While this picturebook biography is more about falling in love with the stars and the cosmos, there was a peripheral mention of astronomy-themed book reports that allowed me to insert it quite nicely to our current reading theme.
Starstruck: The Cosmic Journey Of Neil DeGrasse Tyson (Amazon | Book Depository)
Written by Kathleen Krull and Paul Brewer Illustrated by Frank Morrison
Published by Crown Books for Young Readers (2018)
ISBN: 0399550240 (ISBN13: 9780399550249)
Borrowed from Zayed Central Library. Book photos taken by me.

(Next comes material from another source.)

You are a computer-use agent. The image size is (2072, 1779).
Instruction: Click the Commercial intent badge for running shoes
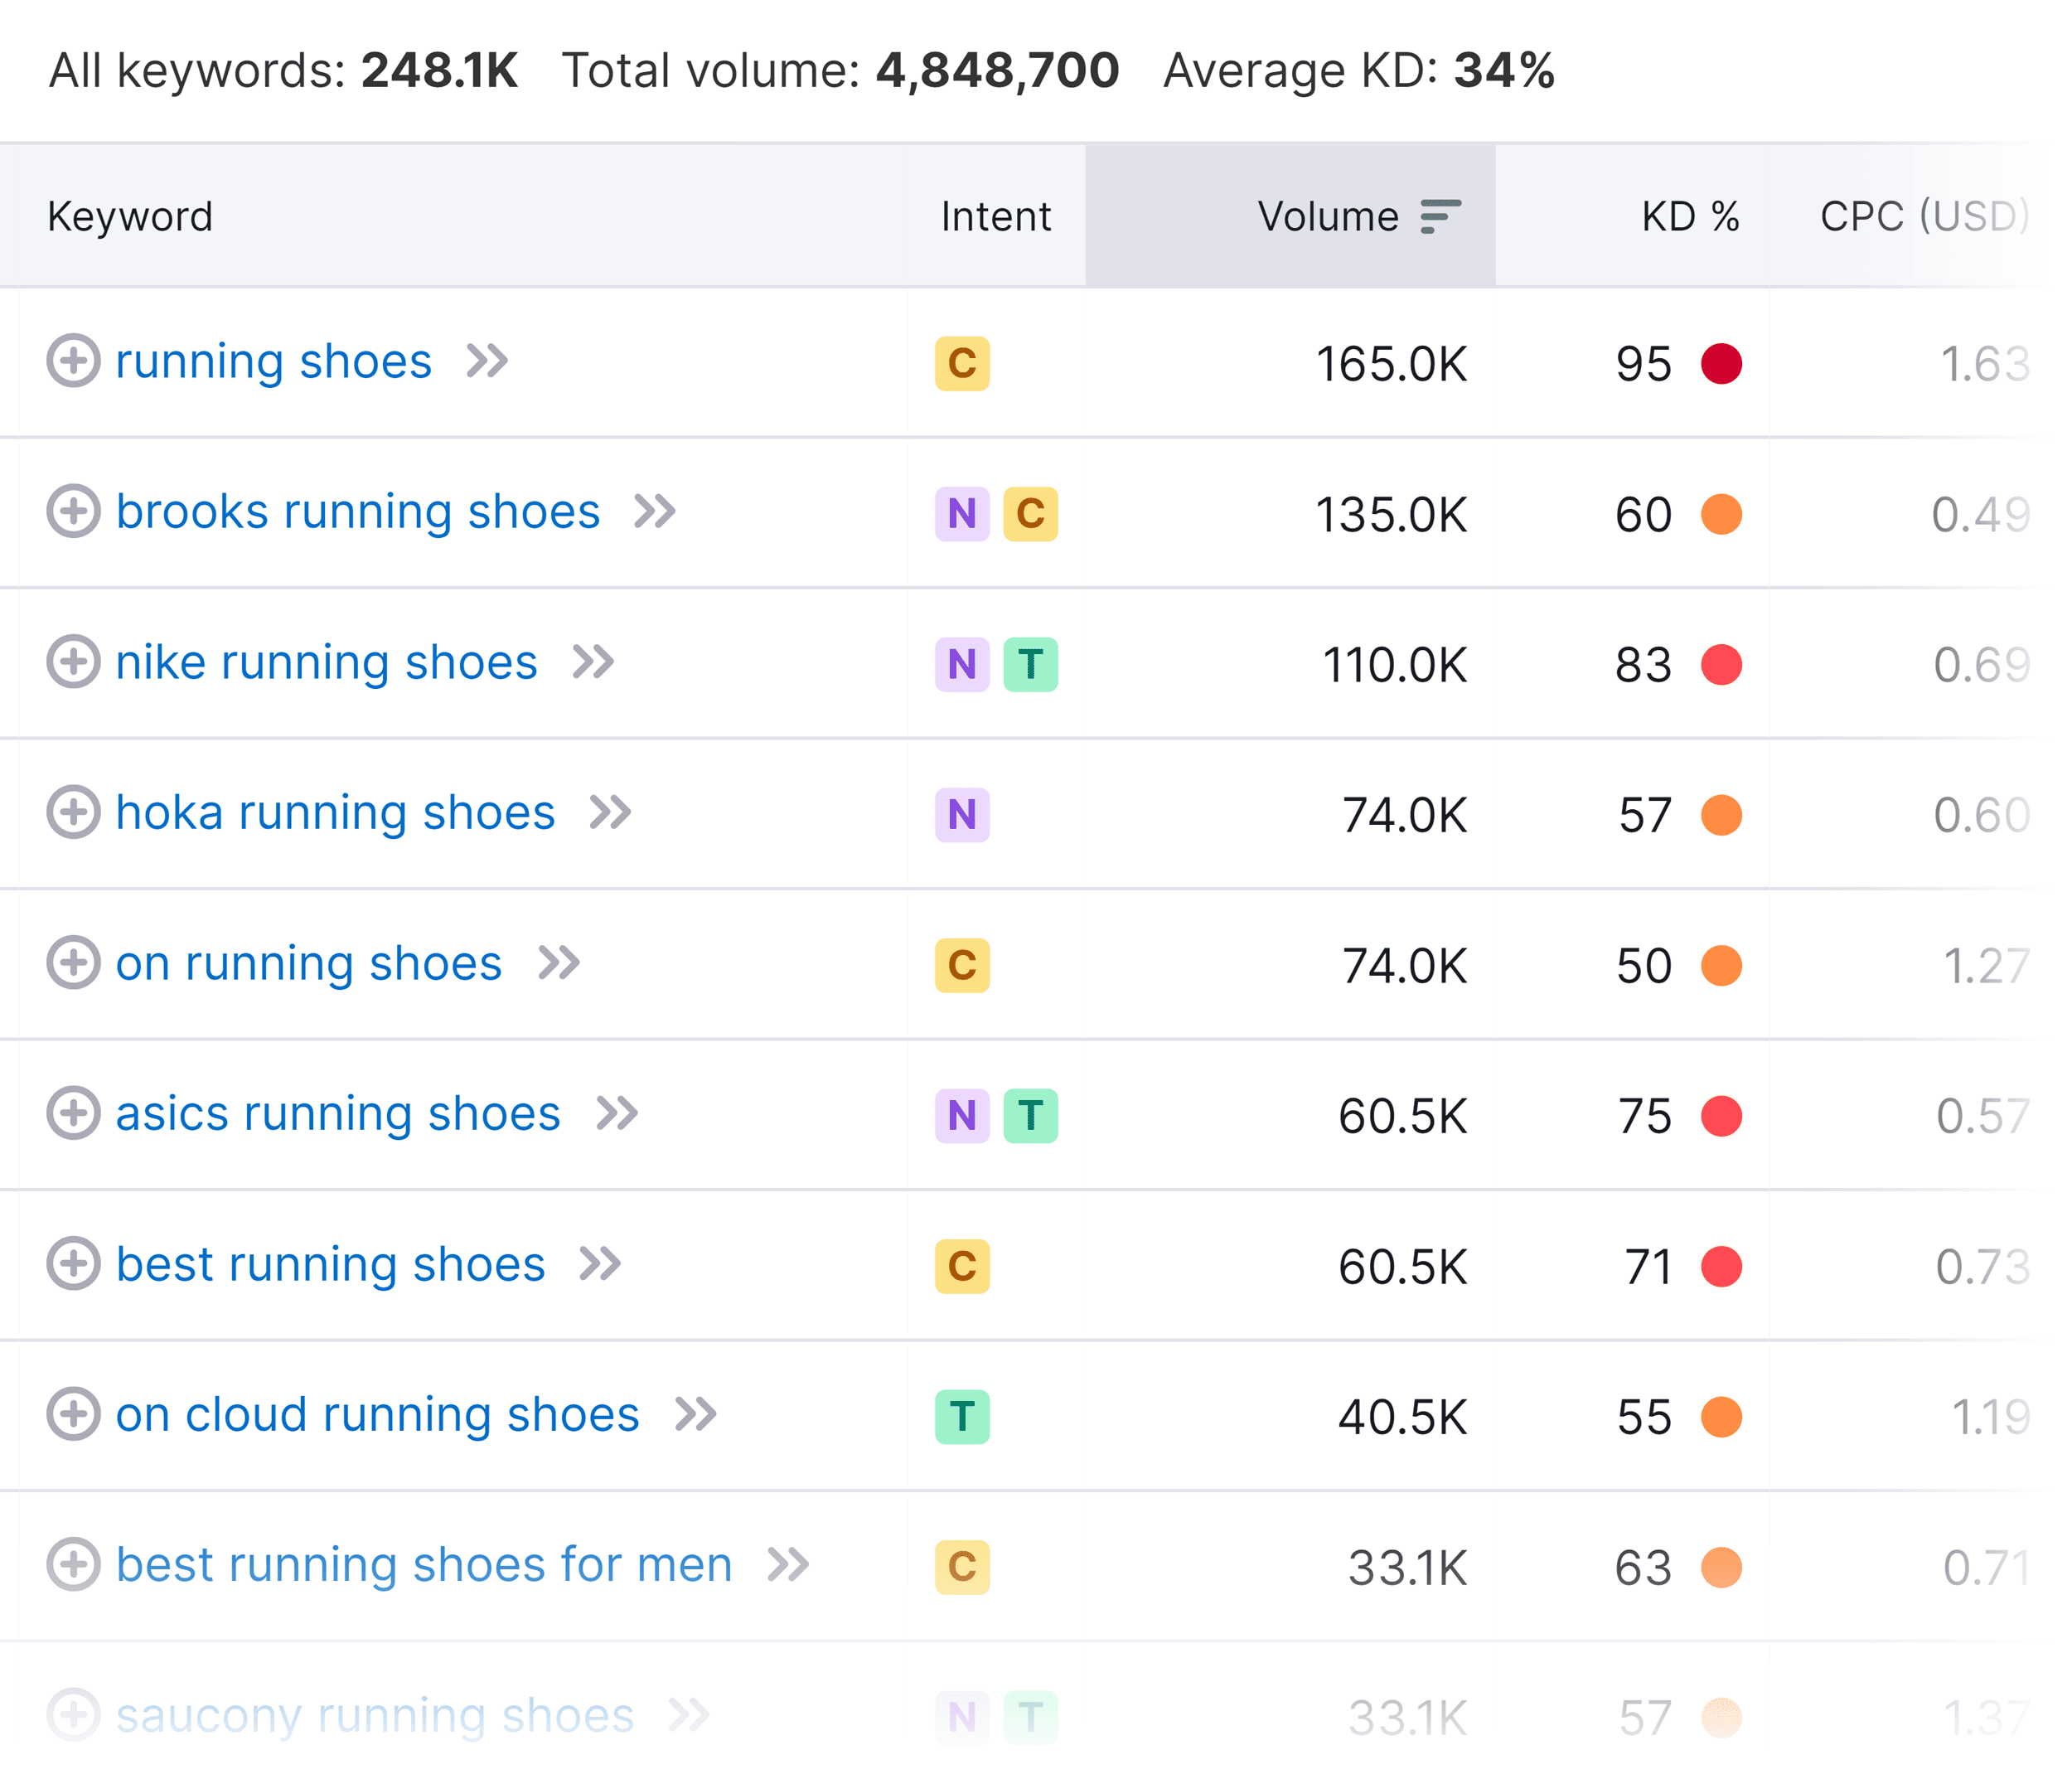click(x=961, y=364)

Whenever I discuss talent development and gifted behaviours to my undergraduate and graduate students, I often use the metaphor of falling in love to characterize the concept of flow. This is beautifully evident in this biography of Neil DeGrasse Tyson as he found himself fascinated by the cosmos and the universe at a fairly young age.
Becoming an astrophysicist, however, costs money. It is even more difficult for an African American boy who does not come from a rich family to support his passion and interest. Yet, he persevered.
He walked his neighbours’ pampered dogs and spent practically all his time in their rooftop perfecting his knowledge of the stars. Even something as simple as this can prove to be complicated for an African American boy like him. Some of the neighbours started feeling paranoid about this coloured boy with this huge contraption, out on the roof, and called the cops claiming suspicious behaviour. Yet, instead of feeling persecuted or sorry for himself and other people who are driven by fear, he took it as an opportunity to convince police officers about the beauty of the night skies. If one really thinks about it carefully, this could be how Neil DeGrasse Tyson started developing his persuasive skills and his eloquence in public speaking.
I also enjoyed reading about his evident love for dancing, wrestling, and baseball. His frequent book reports about astronomy prompted his teacher to refer him to a class being held at the Hayden Planetarium: Advanced Topics in Astronomy for Young People. Despite him being the youngest student in the class, he persevered – and the rest, as they say, is cosmos history.
This is a fascinating read about a young scientist who initially had odds stacked against him. However, his passion and thirst for learning came through, and this more than anything is what made this story shine even more. A definite must-have in your classroom or personal library.